--- BEGIN ARTICLE ---
I know. You couldn't care less, right? After watching the league melt down like the Red Sox in September - much of it largely due to its own head-in-the-sand procrastination - you're just happy to have finally located the emergency exit row and figured out how to open the window.

West Virginia's move to the Big 12 allows you to exhale after more than eight years of holding your breath, beginning with Miami and Virginia Tech jumping ship in the spring of 2003 and continuing through the gasps of reconstruction and then more defections.

So why should you care what happens now to those left on the inside looking out?

Well, a couple of reasons. For starters, the Big East has been good for West Virginia. No, not recently. Not since the football side became a punch line. But say what you will about WVU having to hold up the football side after the initial defections of Miami and Virginia Tech, the fact is those very defections created the opportunity for the Mountaineers' football program to soar.

The Big East could have crumbled after those defections, but somehow Mike Tranghese rebuilt it enough to keep its BCS status, and at the same time turned it into a basketball behemoth. West Virginia was able to take advantage of that reconstruction and become more relevant than at almost any time in its history.
--- END ARTICLE ---
> _PROBLEM DETAILS_
In the article on West Virginia's move to the Big 12, which two schools left the Big East in the spring of 2003?
--- BEGIN RECORDS ---
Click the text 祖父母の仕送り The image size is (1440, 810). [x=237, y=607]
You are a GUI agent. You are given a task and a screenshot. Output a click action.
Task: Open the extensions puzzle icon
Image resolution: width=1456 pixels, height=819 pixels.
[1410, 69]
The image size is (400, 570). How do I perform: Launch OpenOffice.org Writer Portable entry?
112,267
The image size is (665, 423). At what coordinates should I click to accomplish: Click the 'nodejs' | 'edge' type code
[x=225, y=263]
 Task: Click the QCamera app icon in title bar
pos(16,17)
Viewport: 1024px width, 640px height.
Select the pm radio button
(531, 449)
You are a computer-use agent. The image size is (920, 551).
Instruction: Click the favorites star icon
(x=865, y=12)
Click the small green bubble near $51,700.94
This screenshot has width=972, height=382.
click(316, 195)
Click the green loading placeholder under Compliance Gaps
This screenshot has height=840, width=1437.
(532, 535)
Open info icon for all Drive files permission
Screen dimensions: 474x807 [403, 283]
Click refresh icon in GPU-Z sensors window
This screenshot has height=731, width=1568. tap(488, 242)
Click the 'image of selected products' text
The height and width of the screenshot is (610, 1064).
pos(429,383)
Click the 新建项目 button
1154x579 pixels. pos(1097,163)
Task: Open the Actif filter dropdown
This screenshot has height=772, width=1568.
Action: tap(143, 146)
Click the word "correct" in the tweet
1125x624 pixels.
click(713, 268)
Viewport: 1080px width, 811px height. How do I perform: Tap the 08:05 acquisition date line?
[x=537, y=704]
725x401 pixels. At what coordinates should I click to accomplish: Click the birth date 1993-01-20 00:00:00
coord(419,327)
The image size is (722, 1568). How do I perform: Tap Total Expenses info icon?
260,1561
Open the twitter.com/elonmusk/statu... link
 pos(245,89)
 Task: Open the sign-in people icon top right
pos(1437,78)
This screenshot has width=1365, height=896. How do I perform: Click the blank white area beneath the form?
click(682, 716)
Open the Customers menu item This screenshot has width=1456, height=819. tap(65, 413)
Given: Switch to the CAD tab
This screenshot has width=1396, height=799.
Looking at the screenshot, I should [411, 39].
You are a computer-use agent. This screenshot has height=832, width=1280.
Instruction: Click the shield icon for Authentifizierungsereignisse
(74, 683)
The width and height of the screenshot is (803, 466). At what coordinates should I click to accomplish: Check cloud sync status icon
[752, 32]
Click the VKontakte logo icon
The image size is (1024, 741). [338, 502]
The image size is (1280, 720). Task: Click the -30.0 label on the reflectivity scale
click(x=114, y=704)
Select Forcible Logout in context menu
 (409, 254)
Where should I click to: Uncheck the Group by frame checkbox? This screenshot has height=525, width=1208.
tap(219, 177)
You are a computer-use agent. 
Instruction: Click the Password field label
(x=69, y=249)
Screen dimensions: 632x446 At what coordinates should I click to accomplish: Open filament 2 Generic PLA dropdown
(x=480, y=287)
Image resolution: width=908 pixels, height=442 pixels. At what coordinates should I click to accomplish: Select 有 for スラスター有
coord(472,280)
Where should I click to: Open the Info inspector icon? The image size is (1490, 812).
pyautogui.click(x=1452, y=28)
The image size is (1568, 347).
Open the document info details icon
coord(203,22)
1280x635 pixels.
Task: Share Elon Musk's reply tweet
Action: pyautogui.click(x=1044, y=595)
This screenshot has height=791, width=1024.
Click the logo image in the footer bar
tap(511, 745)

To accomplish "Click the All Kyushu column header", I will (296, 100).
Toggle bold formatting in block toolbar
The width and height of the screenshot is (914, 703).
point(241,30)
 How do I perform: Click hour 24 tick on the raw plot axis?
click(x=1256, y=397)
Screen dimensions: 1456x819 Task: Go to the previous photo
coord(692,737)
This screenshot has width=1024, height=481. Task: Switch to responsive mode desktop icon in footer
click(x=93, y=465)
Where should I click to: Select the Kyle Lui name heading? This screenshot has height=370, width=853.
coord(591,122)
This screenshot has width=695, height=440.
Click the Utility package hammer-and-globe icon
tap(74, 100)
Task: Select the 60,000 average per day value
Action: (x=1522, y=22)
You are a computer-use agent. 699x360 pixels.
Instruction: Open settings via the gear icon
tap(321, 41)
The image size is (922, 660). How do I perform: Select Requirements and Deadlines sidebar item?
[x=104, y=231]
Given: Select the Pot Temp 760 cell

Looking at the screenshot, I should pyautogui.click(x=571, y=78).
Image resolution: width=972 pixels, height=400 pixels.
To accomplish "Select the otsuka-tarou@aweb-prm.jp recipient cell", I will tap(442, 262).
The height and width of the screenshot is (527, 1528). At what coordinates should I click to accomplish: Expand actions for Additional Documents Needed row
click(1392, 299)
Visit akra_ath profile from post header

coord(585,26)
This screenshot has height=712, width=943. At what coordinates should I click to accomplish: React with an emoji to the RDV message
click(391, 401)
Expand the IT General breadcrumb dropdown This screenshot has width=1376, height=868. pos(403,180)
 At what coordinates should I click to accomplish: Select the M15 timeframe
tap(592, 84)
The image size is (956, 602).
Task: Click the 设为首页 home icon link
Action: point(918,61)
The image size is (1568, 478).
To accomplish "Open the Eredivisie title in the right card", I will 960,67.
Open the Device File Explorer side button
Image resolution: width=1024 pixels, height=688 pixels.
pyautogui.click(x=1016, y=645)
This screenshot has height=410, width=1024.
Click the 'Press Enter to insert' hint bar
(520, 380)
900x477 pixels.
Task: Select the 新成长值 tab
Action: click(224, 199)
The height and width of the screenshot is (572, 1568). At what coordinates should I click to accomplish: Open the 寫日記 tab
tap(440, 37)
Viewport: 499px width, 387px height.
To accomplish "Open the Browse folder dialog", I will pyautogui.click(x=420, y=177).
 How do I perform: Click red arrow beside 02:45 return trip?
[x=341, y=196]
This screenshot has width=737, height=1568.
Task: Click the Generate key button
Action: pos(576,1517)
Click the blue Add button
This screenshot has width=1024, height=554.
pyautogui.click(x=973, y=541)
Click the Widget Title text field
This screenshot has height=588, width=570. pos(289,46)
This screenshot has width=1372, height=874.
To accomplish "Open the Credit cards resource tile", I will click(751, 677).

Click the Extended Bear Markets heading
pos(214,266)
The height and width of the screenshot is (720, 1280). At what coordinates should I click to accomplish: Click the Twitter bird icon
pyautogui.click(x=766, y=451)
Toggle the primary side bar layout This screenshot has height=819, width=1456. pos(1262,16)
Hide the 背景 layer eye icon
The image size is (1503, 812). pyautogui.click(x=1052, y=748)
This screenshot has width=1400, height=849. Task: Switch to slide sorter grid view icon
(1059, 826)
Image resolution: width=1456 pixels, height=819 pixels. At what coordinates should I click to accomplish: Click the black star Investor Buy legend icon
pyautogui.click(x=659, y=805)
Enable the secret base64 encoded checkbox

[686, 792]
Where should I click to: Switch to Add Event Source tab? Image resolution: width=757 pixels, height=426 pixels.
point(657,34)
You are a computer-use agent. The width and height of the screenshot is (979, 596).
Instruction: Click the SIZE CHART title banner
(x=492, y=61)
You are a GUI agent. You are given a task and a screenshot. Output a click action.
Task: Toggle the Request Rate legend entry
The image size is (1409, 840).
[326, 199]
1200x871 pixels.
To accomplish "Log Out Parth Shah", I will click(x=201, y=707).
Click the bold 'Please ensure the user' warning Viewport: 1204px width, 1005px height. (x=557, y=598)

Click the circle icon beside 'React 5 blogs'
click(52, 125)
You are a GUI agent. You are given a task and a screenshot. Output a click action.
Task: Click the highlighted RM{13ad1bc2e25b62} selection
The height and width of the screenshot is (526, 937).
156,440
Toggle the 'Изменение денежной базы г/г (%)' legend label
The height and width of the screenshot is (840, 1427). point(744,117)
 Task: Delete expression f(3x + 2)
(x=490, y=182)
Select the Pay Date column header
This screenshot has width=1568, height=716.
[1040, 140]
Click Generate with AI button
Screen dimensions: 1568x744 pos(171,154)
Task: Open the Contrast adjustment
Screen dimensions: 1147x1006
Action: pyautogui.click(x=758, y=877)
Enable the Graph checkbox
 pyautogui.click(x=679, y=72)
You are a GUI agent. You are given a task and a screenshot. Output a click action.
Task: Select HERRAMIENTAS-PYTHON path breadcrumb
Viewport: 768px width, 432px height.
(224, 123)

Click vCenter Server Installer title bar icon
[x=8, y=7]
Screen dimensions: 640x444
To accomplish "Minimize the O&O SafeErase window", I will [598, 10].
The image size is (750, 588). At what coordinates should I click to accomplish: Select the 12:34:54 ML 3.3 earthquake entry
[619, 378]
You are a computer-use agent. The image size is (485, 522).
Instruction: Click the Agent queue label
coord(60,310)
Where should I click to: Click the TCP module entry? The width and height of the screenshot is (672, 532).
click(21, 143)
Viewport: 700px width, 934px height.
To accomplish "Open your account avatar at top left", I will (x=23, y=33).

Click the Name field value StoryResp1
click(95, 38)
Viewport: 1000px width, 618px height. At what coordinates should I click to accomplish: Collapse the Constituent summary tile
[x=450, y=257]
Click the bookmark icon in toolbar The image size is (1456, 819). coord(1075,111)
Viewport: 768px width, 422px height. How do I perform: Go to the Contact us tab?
--- END RECORDS ---
> _COMPLETE OUTPUT_
Miami and Virginia Tech.